__Required action__: Output begins at the line with "Given: Click the" and ends at the last line of the records below. Copy each line in that span exactly, and leave out pictures.

━━━━━━━━

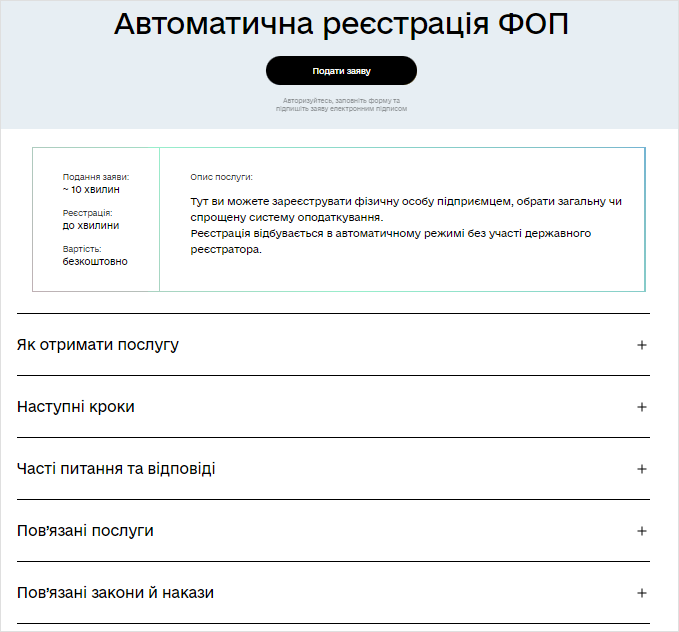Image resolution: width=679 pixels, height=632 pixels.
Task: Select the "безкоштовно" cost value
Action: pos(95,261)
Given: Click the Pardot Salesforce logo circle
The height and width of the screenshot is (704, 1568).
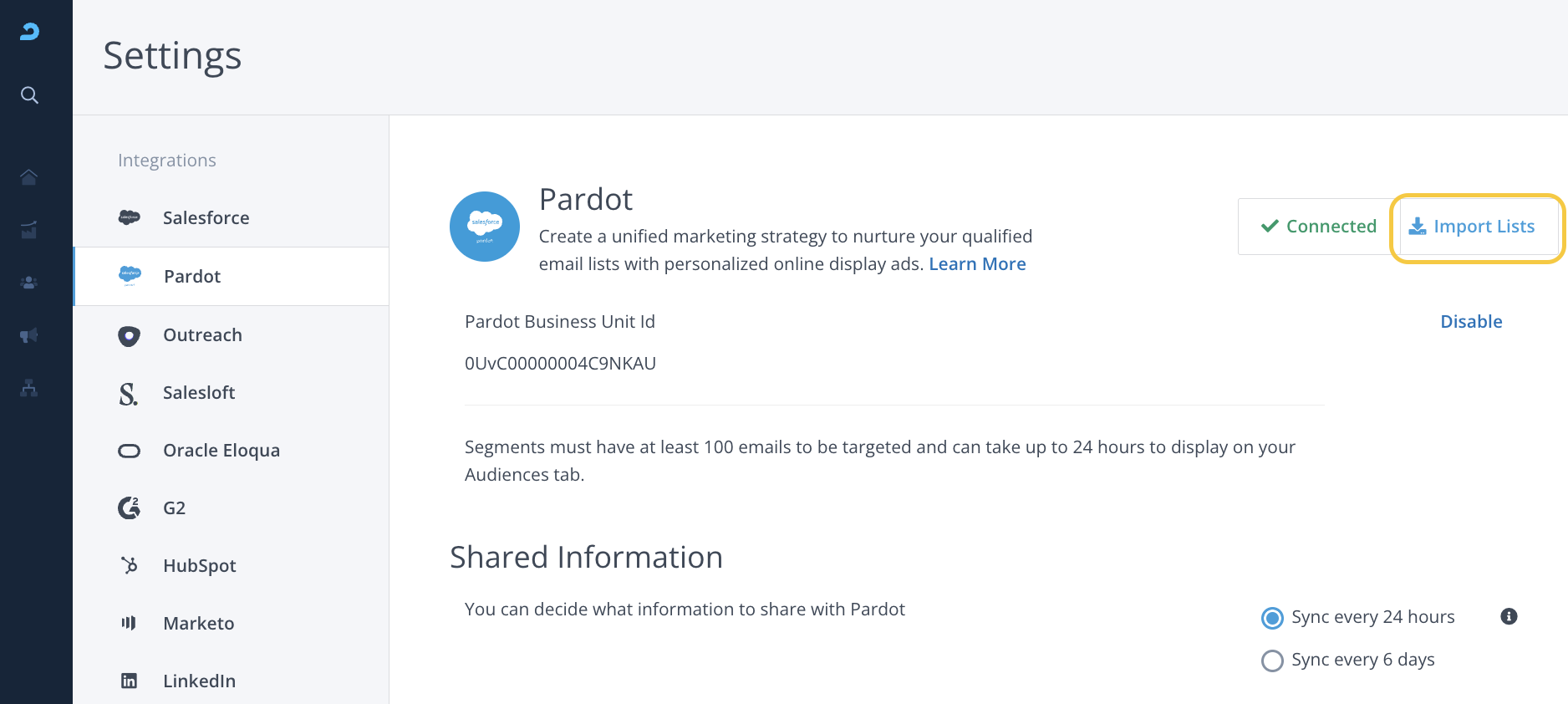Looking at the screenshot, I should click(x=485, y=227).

━━━━━━━━

__Exercise output__:
Given: Click the Pardot Salesforce logo circle
The height and width of the screenshot is (704, 1568).
Looking at the screenshot, I should click(x=485, y=227).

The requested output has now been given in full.